Ouvrant les yeux, et se rendant compte qu'il les avait fermé, Dipper senti la bouche de Bill quitter la sienne pour le regarder une dernière fois, le regard embrumé avant de se lever et partir du placard sans se retourner. Se levant en tanguant, Dipper passa devant Pacifica, ignorant son immense sourire pour partir à la poursuite du blond. Il heurta les invités, s'excusant rapidement tout en continuant de chercher la tête décolorée. Le brun à casquette l'a vit non loin de la porte qu'il avait quelques minutes plus tôt prit comme cible. Porte qui s'ouvrit sans douceur pour libérer le redoutable chasseur qu'était le blond qui s'y engouffra sans se retourner.

- Bill attends ! Cria Dipper à travers la foule bruyante.

Sortant à son tour en manquant de tomber, le scientifique respira l'air glacé autour de lui comme un premier né prenant sa toute première bouffée. Devant lui se tenait le dos du blond qui s'était arrêté pour chercher quelques choses dans ses poches, et de manière plutôt énervée.

- … Dipper. Souffla Pinetree en attirant l'attention sur lui, faisant retourner Bill pour lier une nouvelle fois ses yeux aux siens. Je m'appelle Dipper Pines. Je suis étudiant en première année de Master de physique-chimie et je ne sais plus c'est quoi vivre, ni ce qu'est le paradis ou l'enfer. Je ne parle jamais à personne, je garde le nez dans les livres et ma sœur jumelle m'a obligé à venir à cette soirée pour que je vives je pense. Ou que j'apprenne une nouvelle fois à respirer. Toi tu ne me connaissais pas et en moins de sept minutes, tu as réussi un véritable exploit. Tu m'as fais respirer. À croire qu'avec un démon comme toi, le paradis était là bas.

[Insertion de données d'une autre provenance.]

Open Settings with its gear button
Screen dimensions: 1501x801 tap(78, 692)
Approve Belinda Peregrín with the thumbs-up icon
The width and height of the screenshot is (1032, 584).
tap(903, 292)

Le laissant s'approcher, Dipper conserva le lien visuel, frissonnant quand la main gauche du blond se glissa pour maintenir son menton, son pouce caressant les joues rondes. Bill avait l'habitude de ce jeu. Il entrait dans le placard, il baisait et il partait sans revoir l'autre. Mais là c'était différent. Ils avaient parlé, ils avaient échangés, ils s'étaient regardés et pire que tout ils s'étaient embrassés. Il n'avait jamais eu ça avant. Jamais.

- Je suis un démon. Je ne peux pas te promettre Sept minutes au paradis Pinetree.

- Alors donne moi Sept minutes en enfer. Se surprit à dire Dipper en frissonnant sous les caresses.

- Je te donne toutes les minutes que tu veux si cela peut t'aider à respirer dans cette vie. Souffla le blond en collant son front au sien.

Se collant pour savourer sa chaleur, Dipper eut en tête une vague expérience qu'on lui avait apprise. Regarder une personne dans les yeux pendant quatre minutes suffisaient à faire tomber amoureux d'après certaines études. Effleurant de son souffle chaud les lèvres bien trop tentantes, il ne quitta pas des yeux, les deux orbes entièrement noirs à présent, les paumes de ses mains reposant contre le poitrail où battait un cœur à vive allure.

- Alors fais moi vivre. Fais moi respirer.

- Tu signerais un contrat un démon pour ça ?

- Si j'ai pu le supporter pendant sept petites minutes, je peux bien le supporter encore plus.

Et en guise de réponse et pour consolider cet étrange contrat, fusionner ce qu'ils nommaient paradis et enfer ,sans se donner un temps limité ni une pièce faiblement illuminée, Bill déposa ses lèvres contre celles de Dipper et l'embrassa pour à son tour enfin respirer.